RECORD EXCERPTS:
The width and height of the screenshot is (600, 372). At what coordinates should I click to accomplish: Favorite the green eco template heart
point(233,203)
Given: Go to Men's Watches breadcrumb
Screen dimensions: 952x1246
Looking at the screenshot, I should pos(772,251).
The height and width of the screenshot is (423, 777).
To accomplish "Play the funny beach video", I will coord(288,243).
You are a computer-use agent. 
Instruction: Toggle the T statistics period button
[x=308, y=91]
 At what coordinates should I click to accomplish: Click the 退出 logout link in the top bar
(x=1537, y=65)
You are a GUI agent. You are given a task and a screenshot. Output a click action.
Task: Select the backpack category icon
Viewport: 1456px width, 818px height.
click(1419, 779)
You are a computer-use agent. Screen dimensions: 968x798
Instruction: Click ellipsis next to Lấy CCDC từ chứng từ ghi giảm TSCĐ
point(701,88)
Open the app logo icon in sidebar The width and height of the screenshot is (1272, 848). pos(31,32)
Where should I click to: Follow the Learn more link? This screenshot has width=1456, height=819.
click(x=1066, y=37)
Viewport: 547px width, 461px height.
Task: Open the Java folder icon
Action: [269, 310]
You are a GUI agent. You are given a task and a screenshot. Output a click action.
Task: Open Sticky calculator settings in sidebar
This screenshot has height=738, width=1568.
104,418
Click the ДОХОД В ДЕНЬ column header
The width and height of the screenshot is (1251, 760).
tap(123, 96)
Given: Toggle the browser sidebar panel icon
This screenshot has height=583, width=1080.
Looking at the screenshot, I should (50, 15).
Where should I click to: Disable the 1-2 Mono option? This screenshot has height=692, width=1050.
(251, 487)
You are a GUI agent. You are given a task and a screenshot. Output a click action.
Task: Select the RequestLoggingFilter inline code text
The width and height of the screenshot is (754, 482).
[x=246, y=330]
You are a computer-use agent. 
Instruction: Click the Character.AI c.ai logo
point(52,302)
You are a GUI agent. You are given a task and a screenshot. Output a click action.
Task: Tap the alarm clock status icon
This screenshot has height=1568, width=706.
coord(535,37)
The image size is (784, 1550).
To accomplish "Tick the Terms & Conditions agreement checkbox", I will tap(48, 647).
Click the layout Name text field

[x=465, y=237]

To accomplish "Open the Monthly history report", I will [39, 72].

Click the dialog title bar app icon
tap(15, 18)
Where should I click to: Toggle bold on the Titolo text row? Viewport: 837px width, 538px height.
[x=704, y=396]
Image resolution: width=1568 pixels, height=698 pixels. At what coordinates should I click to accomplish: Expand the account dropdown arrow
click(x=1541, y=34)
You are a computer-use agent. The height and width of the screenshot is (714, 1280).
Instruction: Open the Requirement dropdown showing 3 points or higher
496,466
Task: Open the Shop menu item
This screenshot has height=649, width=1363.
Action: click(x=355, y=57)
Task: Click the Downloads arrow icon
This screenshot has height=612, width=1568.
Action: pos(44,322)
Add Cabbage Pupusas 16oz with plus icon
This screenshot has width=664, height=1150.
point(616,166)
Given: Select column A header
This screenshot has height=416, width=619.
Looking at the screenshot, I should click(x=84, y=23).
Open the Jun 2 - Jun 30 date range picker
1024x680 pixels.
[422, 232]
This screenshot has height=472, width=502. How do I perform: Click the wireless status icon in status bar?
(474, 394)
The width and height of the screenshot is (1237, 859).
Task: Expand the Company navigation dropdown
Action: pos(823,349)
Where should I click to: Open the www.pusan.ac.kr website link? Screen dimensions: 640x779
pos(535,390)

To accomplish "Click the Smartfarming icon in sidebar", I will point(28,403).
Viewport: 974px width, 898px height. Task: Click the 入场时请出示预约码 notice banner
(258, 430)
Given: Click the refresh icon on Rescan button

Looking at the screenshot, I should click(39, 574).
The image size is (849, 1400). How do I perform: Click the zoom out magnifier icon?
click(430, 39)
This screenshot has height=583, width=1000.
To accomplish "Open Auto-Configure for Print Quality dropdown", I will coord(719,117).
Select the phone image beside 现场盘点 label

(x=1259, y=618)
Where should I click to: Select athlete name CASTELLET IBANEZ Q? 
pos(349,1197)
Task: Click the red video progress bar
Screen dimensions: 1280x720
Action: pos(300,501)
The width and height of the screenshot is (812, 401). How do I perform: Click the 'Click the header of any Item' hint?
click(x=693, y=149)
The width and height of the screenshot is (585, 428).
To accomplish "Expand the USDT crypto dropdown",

PROBLEM STATEMENT:
Look through the preceding entries for the word "computer". Report how many lines hold it, and only that number.

ANSWER TO THIS PROBLEM:
4